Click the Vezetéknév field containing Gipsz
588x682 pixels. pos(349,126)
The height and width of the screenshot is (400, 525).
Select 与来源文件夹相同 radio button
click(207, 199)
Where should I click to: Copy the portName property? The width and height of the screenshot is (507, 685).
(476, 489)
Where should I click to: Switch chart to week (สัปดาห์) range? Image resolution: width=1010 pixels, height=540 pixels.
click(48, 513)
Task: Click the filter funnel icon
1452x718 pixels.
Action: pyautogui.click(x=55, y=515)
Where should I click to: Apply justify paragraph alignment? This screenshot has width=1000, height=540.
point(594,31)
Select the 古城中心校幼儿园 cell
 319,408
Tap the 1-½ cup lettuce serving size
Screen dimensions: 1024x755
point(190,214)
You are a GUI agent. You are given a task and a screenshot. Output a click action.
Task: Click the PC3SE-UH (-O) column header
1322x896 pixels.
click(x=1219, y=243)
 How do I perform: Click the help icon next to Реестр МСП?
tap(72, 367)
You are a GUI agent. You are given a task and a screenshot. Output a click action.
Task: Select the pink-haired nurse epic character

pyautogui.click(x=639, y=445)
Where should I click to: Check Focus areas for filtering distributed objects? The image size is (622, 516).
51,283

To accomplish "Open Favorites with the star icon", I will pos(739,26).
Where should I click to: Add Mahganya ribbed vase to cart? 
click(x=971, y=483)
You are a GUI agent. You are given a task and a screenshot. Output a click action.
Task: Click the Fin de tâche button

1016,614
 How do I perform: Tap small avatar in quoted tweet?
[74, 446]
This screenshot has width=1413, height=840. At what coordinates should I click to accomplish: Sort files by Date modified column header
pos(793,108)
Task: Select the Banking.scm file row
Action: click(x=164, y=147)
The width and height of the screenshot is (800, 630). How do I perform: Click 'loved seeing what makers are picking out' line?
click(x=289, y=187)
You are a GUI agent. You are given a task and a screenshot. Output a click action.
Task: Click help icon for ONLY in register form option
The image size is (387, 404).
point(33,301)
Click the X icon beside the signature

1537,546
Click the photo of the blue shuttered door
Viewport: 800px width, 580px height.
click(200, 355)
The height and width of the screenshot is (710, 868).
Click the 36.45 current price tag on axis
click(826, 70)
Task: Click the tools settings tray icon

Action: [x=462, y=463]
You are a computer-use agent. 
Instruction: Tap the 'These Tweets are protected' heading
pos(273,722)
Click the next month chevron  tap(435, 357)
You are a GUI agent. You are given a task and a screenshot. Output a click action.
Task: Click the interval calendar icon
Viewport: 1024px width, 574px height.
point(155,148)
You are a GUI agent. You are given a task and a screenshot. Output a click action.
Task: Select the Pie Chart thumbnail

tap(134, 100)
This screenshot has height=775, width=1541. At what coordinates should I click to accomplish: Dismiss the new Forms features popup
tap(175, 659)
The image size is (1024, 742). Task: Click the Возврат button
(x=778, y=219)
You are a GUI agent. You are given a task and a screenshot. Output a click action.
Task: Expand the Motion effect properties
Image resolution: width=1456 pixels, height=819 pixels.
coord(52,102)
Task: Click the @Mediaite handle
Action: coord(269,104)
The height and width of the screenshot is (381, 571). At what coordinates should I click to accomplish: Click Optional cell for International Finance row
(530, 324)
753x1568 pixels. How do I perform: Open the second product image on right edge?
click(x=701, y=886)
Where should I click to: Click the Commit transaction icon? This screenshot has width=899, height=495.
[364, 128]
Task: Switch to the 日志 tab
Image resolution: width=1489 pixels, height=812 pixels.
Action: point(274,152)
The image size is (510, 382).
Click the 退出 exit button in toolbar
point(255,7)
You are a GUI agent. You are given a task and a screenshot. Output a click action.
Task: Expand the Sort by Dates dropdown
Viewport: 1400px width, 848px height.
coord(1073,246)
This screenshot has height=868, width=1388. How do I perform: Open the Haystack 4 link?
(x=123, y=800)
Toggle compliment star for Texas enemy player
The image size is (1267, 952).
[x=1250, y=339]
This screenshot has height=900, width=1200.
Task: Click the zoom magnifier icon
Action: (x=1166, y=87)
--------
• What to produce: Pull out every line above that contains the word "Switch", and copy each one in full.

• Full output:
Where should I click to: Switch chart to week (สัปดาห์) range? Image resolution: width=1010 pixels, height=540 pixels.
Task: Switch to the 日志 tab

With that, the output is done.